I’d been told that all the traditional methods of winning new business had been exhausted and that’s why I was being furloughed… “So what you’re saying, is that your only method left of winning new business is through marketing and you’re throwing that in the bin? Good one Karen!” (Disclaimer: I don’t work with a Karen)
It makes me so mad, that at a time when businesses should be stepping up their marketing efforts and keeping their brand alive, they’re treating marketers as an overhead simply because they’re not a fee earner.
Bargaining: “Maybe if I’d worked harder they wouldn’t have put me on furlough?”
This was the start of my walk into the big black hole that would now fill my existence. I spent so much time going over and over the most recent weeks in my head. “Could I have done something differently?” or “Maybe I should have provided them with daily updates on our analytics instead of weekly?” I began second-guessing myself, wondering if I was actually any good at my job… imposter-syndrome was setting in fast.
Depression: “I’ve already watched Tiger King twice so what am I going to do?”
The reality started dawning on me that I was going to have absolutely nothing to do for the foreseeable future, and of course, the worry started creeping in that I may be made redundant at the end of all of this anyway. I started crying and at one point I wasn’t sure where my tears ended and the gin began. This is when I started thinking about how I was going to pay my bills or the fact that we may have to use our house deposit savings to cover our outgoings – Nail number two broke here and only added to my downward spiral.
Acceptance: “Tough times don’t make you, they uncover who you truly are.”

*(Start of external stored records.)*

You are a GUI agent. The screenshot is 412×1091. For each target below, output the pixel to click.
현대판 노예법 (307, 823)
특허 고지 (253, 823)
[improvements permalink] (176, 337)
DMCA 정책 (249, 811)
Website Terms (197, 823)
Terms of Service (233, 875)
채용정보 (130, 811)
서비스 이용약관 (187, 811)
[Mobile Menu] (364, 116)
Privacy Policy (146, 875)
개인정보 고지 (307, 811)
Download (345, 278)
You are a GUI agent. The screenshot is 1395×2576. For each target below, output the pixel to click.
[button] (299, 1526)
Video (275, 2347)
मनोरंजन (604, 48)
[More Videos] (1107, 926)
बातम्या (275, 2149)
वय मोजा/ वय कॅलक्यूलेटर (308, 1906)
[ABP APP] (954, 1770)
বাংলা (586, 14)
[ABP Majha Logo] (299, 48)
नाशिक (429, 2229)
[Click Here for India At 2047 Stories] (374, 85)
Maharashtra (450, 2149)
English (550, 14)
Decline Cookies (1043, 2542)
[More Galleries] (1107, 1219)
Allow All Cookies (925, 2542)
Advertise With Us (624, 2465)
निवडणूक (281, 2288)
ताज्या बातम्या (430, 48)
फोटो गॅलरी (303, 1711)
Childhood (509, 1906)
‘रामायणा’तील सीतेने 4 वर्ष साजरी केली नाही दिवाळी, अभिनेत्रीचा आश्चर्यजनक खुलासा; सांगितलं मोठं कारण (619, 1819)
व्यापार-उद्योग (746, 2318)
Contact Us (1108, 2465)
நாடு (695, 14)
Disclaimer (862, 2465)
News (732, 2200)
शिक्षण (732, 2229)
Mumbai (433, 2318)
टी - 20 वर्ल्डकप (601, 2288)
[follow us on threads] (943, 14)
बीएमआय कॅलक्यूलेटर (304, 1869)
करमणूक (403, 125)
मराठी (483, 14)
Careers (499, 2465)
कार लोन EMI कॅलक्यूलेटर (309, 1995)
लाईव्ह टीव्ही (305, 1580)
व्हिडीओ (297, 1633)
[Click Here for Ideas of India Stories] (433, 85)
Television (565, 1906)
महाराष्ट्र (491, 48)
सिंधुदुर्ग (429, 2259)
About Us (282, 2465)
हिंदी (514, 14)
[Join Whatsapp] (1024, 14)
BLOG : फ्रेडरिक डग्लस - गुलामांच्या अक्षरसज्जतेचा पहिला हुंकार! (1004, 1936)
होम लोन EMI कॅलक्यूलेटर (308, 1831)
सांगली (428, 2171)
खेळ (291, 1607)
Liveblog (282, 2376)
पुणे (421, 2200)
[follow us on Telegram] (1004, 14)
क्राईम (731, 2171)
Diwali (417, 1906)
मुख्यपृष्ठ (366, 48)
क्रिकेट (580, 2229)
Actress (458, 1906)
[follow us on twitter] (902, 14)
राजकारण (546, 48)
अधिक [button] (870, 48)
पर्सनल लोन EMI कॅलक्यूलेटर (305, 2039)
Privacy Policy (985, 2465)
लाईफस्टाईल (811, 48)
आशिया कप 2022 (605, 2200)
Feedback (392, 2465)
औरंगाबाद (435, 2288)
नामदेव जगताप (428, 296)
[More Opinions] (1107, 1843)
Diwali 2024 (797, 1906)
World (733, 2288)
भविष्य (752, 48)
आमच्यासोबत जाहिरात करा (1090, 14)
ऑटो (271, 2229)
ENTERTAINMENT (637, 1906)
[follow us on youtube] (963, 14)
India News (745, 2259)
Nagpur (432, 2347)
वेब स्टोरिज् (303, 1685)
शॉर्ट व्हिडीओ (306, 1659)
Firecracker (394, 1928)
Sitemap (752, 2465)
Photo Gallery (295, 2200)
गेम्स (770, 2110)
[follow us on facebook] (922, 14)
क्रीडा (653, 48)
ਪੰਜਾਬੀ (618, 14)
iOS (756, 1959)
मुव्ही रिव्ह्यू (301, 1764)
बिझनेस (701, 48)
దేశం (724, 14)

By now we’d run out of gin in the house and I’d calmed down a bit. Everyone knows that marketing is always the first department to have their budget cut when money is tight, it’s a tale as old as time. I’ve accepted the fact that when (if) I return to my job, there will be a massive clean-up job. I’ve learnt a lot more about the company I work for and the value of my position there. I’ve acknowledged that although I’ll have a lot of time on my hands now, that it’s nothing that a few LinkedIn courses and sunbathing in the garden won’t fix. I’m going to use this time to close any skills gaps I have and once this crisis is over, I’m looking forward to explaining to my manager why I’ll be looking for a new role in a company that both understands and values the job that I do.
Final Words of Wisdom
If you read this article hoping for a reassuring bedtime story then I’m sorry to disappoint and you probably should have stopped reading a while ago. If you’re a marketer and you’ve been furloughed then my advice to you right now is… Stay home, get drunk and enjoy the lie-in.